Task brief » Find the line in the material below that contains "Task: Click the 'SymfonyContainer::getInstance()'", then give it again, with all later lines, exactly as shown.

Available data »

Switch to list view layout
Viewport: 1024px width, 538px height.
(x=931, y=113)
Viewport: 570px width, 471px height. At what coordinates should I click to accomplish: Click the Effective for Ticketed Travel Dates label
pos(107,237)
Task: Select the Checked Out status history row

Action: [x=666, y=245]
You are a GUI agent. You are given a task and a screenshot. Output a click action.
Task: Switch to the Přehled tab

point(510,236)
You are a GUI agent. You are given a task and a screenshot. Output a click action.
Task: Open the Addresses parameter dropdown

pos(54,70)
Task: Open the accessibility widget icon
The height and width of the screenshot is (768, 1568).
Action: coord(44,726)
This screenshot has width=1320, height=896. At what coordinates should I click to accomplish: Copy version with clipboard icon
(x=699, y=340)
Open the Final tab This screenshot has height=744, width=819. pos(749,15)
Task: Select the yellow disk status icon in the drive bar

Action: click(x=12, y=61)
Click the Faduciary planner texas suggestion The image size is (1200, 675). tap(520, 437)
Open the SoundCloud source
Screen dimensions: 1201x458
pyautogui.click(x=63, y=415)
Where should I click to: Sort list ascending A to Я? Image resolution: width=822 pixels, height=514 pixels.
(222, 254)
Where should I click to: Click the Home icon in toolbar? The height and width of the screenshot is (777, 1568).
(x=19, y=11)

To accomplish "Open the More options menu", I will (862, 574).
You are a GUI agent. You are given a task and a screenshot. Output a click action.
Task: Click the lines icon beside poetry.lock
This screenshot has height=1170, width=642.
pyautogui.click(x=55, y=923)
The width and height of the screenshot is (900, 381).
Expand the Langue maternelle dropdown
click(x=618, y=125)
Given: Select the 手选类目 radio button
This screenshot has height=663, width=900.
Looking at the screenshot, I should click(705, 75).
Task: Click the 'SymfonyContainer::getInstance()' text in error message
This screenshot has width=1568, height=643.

The answer »
Task: Click the 'SymfonyContainer::getInstance()' text in error message
This screenshot has width=1568, height=643.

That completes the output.